Great Android app cleanup by Google


Here are some reasons to exercise caution when it comes to installing applications on your Android device.

When it comes to installing applications from the Google Play Store, you should take additional precautions in light of recent events.

There has been a recent wave of spyware that has infiltrated legitimate-looking applications listed on the Play Store. In order to get beyond Google’s security safeguards, these applications used different obfuscation strategies, such as concealing links to malware in the apps rather than loading them with dangerous code.


Sharkbot is a type of Trojan malware that was used to trick people into entering their account and banking details, which were then taken and sent back to a command and control server for hackers to use at a later date. Google recently removed six antivirus apps from the Play Store that were loaded with Sharkbot.

Due to the fact that these applications presented themselves as authentic Android antivirus programmes, it’s simple to see why they were downloaded and installed 15,000 times.

Secondly, Google banned a large number of malware-laden applications after discovering that they had infected 60 million devices and were transferring sensitive data to a business affiliated with U.S. security services.


SDK included in the applications was able to capture data on location, personal information and clipboards, as well as other devices on the same Wi-Fi network, for the purpose of pilfering.

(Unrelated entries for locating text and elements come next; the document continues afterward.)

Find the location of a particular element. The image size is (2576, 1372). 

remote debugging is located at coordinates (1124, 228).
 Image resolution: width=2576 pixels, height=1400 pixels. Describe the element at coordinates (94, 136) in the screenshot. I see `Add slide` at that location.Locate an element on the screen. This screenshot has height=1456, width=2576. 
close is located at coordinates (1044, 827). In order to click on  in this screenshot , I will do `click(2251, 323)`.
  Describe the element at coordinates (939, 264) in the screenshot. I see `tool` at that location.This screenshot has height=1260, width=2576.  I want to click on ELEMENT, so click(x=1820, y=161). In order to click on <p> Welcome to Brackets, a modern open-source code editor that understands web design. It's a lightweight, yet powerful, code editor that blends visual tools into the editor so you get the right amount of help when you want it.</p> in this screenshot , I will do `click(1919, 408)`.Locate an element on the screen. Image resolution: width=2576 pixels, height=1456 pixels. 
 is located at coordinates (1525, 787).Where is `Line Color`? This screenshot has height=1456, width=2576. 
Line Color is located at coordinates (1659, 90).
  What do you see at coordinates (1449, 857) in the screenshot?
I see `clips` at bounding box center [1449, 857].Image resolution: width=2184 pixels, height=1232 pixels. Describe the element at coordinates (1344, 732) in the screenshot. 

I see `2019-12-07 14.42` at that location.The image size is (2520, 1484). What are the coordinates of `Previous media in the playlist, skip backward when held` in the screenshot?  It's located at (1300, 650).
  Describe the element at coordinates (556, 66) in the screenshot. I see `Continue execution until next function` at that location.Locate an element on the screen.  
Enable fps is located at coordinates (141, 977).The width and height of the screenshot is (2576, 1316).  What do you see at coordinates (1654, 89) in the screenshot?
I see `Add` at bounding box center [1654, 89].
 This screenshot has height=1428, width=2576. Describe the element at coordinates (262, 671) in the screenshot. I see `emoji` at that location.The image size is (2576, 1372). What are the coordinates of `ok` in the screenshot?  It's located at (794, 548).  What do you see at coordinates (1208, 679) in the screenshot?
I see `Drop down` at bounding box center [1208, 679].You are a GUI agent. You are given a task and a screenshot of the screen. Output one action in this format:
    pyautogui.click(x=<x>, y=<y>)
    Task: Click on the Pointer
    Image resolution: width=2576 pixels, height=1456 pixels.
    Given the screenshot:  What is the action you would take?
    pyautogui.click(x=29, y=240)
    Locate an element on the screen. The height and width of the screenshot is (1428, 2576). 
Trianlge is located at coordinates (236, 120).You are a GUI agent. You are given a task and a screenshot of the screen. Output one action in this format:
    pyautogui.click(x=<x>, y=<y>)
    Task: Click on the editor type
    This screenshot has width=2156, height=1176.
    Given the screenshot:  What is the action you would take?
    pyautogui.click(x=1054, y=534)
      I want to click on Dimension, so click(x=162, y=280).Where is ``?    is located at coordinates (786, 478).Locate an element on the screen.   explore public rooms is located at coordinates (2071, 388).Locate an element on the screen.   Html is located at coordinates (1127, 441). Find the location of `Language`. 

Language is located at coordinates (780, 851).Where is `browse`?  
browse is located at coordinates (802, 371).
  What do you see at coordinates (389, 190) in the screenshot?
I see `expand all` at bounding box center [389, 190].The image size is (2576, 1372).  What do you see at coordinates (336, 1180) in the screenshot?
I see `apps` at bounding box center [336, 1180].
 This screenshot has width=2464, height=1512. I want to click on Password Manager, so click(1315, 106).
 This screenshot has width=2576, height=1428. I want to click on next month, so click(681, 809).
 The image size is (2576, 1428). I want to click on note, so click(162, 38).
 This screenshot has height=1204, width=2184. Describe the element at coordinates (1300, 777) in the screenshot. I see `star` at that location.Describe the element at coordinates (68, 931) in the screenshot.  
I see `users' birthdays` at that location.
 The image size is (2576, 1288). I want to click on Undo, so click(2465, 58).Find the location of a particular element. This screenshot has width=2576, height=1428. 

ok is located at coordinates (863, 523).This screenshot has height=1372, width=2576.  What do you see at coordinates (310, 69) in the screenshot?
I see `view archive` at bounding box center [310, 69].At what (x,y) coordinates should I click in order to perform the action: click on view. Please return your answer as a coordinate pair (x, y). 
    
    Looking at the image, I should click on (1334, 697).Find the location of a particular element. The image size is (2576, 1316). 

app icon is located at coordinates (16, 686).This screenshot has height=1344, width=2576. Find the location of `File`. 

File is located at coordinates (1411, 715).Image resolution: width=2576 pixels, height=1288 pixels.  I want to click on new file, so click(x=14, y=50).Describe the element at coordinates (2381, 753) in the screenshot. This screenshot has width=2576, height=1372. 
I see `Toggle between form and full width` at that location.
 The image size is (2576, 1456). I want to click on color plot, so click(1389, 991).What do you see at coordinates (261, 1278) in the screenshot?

Measurement Systems in Panama provided the software development kit (SDK) used to collect this data. An app developer told one of the app’s creators that the code was being used to collect data for ISPs, financial, and energy corporations, with a particular emphasis on customers in the Middle East and Asia, as well as Eastern and Central Europe.

After investigating Measurement Systems, security experts from AppCensus discovered that the SKD was related to Vostrom Holdings, a Virginian defence corporation that works for the U.S. government via a subsidiary, Packet Forensics.


Such eavesdropping tools have found their way into the Play Store, which is a little unnerving.

How to keep Android viruses at bay

Do you need to be concerned? It’s a good thing that Google finds and removes infected applications quickly. Security researchers, on the other hand, are devoted to finding these programmes. However, it’s important to use caution.

The first thing to keep in mind is that you should only install software from reputable and confirmed sources. You should be suspicious if an unknown developer suddenly offers, for example, a game that looks like Call of Duty Mobile or a free Netflix-like streaming service. These were frequent in the early days of Android.


You should also avoid programmes and services that need sideloading unless you are absolutely certain they are safe.

Whether an app catches your eye, explore what else there is from the same publisher to see if it’s worth checking out. To get a good sense of how credible an app is you should check at its reviews, star ratings and the number of times it has been downloaded. If an app has tens of thousands of downloads and good reviews, it’s fair to assume it’s authentic.

Also, stay away from applications that need a seemingly excessive amount of information, particularly those that seek for payment information. It’s not uncommon to see Google Pay integration in reputable applications.


Check out our list of the top Android antivirus applications if you’re looking for an additional layer of security. These anti-virus programmes are able to monitor your phone for dangers and then take action to prevent them from occurring.

Be careful to notify Google if you come across any questionable applications. And if you see any dubious applications, please report them to Tom’s Guide.